Alejandro Cabrera wrote:
Sometimes it would be useful to access the underlying data. For example, say I have a spell check dictionary or a URL block-list; I might want to compile that list into a bloom filter and ship that as a binary file. For that I'd want to be able to use it as an adaptor on top of an underlying container that I supply:
// compile: std::vector<uint32_t> data(100000); bloom_filter b(data); // acts as a container adaptor b.insert(...); file f; f.write(data.begin(),data.end());
// use: memory_mapped_file f("dictionary.bloom"); bloom_filter b(f); if (b.contains(url)) .... I'm not sure how this would work. Could you elaborate further in this regard?
Currently, as I understand, there's two components of interest. The first is to be able to access the underlying Bloom filter data for serialization/deserialization purposes. This should be easy enough to do given a function that exposes the Bloom filter data. The other component that I'm picking up on is to be able to construct a Bloom filter using various sources. Range construction will be added that semantically behaves as an insertion for each element in the range. However, I'm not sure how to support construction from a memory_mapped_file.

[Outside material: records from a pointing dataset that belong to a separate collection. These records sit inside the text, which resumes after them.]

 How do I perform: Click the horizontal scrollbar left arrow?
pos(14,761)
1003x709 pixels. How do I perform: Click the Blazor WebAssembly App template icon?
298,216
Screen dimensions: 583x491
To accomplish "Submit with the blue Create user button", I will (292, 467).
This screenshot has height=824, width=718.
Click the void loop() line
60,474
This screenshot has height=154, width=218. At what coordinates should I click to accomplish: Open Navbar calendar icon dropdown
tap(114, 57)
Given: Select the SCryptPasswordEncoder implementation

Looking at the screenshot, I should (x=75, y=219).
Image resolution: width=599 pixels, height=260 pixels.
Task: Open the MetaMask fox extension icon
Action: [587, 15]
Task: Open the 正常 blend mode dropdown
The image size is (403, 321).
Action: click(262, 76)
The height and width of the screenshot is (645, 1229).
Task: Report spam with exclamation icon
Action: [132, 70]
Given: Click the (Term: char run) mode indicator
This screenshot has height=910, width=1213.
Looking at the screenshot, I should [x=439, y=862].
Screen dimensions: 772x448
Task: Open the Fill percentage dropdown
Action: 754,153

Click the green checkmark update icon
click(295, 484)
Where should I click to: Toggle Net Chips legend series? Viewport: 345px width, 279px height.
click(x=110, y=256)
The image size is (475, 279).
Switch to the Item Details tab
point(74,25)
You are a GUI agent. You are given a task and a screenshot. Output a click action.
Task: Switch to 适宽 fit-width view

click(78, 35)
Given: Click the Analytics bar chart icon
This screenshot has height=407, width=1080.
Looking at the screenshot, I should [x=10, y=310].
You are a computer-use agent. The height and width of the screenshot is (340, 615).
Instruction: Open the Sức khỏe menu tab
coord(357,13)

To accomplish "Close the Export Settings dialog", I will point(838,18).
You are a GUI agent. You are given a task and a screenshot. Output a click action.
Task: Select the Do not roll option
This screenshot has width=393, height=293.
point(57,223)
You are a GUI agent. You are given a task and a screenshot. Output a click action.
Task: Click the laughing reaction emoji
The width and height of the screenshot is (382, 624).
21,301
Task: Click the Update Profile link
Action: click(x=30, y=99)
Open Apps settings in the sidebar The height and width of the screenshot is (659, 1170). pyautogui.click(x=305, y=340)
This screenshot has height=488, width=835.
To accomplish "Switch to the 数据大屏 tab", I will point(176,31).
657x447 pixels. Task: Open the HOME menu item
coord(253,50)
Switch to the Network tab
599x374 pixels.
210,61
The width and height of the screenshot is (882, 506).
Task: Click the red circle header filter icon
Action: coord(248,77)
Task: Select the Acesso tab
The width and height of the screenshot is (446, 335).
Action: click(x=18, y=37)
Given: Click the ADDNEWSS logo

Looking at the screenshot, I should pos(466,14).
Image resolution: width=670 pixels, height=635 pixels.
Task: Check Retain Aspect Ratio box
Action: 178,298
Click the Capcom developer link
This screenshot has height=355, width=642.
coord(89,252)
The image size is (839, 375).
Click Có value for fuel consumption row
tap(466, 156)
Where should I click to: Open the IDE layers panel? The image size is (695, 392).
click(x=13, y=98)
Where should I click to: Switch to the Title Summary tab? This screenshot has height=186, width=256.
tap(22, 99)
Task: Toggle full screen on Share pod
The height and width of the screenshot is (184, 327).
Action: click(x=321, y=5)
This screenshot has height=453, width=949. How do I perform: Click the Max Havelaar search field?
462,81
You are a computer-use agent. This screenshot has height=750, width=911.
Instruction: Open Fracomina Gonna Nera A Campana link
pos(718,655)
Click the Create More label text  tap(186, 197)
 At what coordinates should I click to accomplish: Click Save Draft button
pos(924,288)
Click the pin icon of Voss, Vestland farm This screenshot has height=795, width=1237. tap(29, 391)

OK, let me expand on the example I started above. Say I have a long list of "banned" URLs and an interactive program that must check URLs entered by the user against that list. I pre-compile the bloom filter and save its raw binary content to a file. Then in the application, I map that data into memory. The point about memory-mapping is that the data is not actually read from the file until it is used, so in this case the bloom filter's ctor can be very fast; when the user types in a URL, only those pages of the file that contain the bits corresponding to the URL's hashes are read. This is both faster and more memory-efficient than loading all of the data. In order for this to work, it's only necessary that I can make a bloom filter that is an adaptor over a range; the range that I provide will be a pair of pointers that refer to the memory region where the file is mapped. I.e. something like this (pseudo-code): int fd = open("banned_urls.dat", O_RDONLY); const char* begin = mmap(0, size, PROT_READ, fd, 0); const char* end = begin + size; bloom_filter_adaptor<const char*> banned_urls(begin,end); Currently you're using std::bitset for the underlying data. Since that doesn't (AFAIK) have a way to adapt an underlying implementation data type, I think you'll need to replace it with a wrapper that does do that. Then you can have something like this: template <typename ITER_T> class bloom_filter_adaptor { typedef bitset_adaptor<ITER_T> impl_t; impl_t impl; public: bloom_filter_adaptor(ITER_T begin, ITER_T end): impl(begin,end) {} ... }; (An alternative to taking an iterator-pair is to take a container and store a reference to it.) Then the non-adaptor version, for when that flexibility is not needed: template <size_t SIZE> struct bloom_filter_base { typedef std::vector<uint32_t> data_t; data_t data; bloom_filter_base(): data(0,SIZE) {} }; template <size_t SIZE> class bloom_filter: bloom_filter_base<SIZE>, bloom_filter_adaptor<bloom_filter_base::data_t> { public: bloom_filter(): bloom_filter_adaptor(data.begin(),data.end()) {} }; ...or something like that. Regards, Phil.